_WHAT IS NEEDED:_
Render the records below as a Markdown table with the columns "Row" and "Line," numbering each row and omitting blank lines and the pictures.

_EXERCISE MATERIAL:_
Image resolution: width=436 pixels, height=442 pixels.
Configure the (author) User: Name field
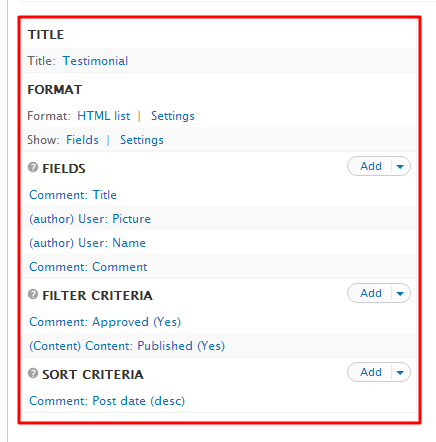(x=87, y=243)
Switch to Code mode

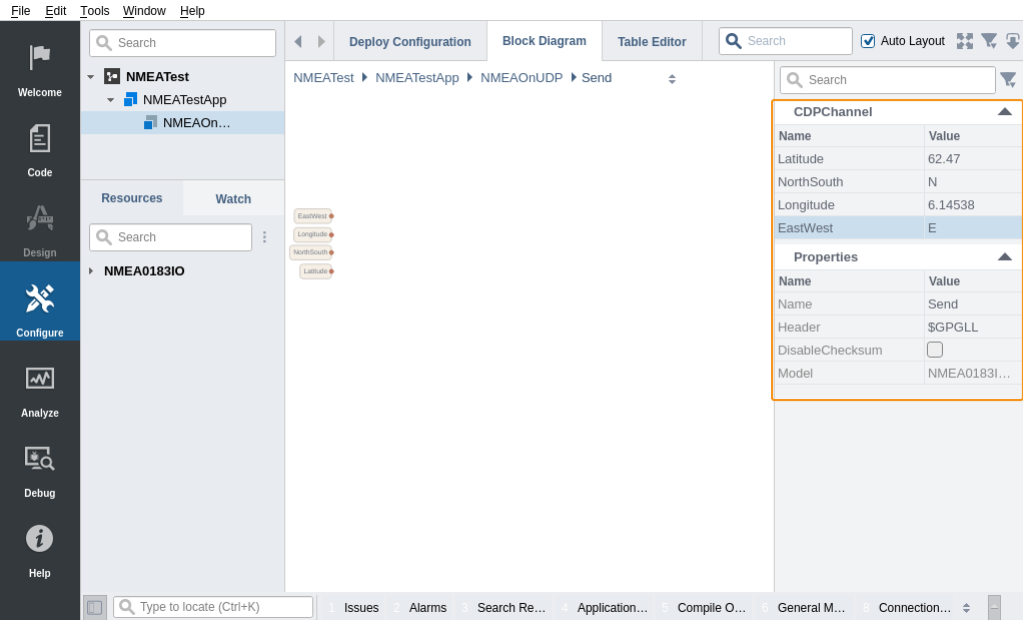tap(40, 148)
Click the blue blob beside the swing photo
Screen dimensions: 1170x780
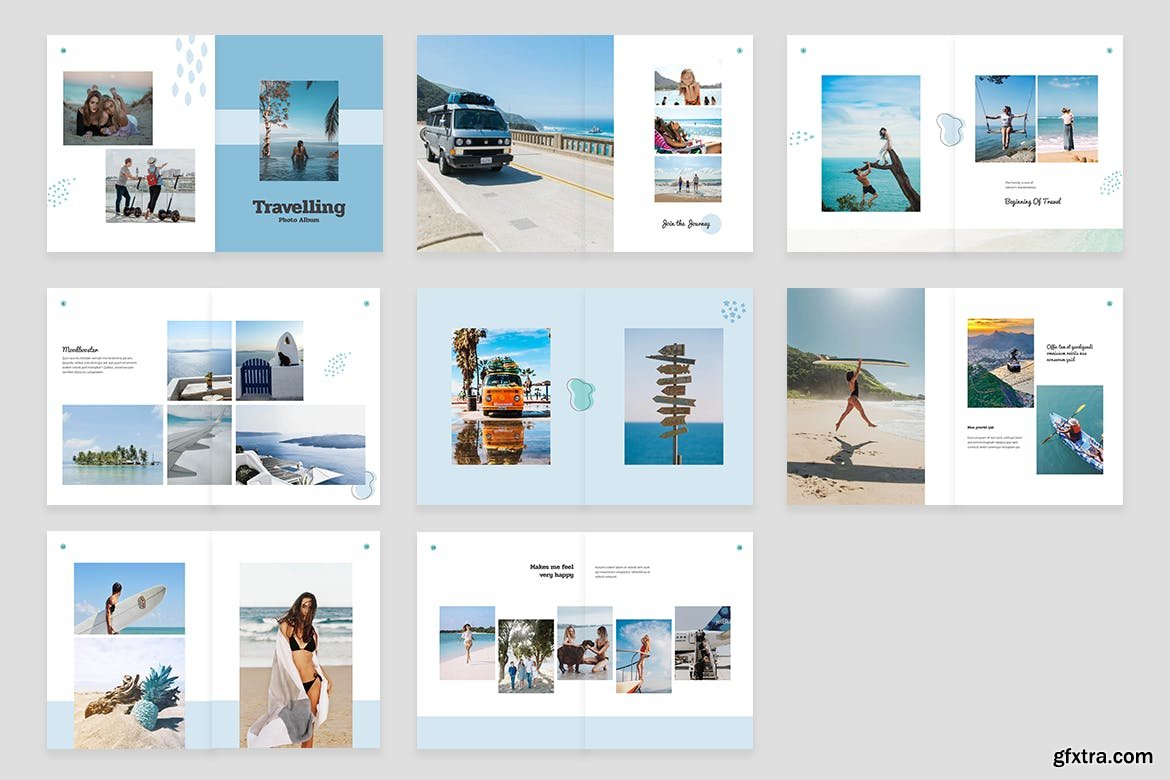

_SOLUTION FOR THIS PROBLEM:_
| Row | Line |
|---|---|
| 1 | Image resolution: width=436 pixels, height=442 pixels. |
| 2 | Configure the (author) User: Name field |
| 3 | (x=87, y=243) |
| 4 | Switch to Code mode |
| 5 | tap(40, 148) |
| 6 | Click the blue blob beside the swing photo |
| 7 | Screen dimensions: 1170x780 |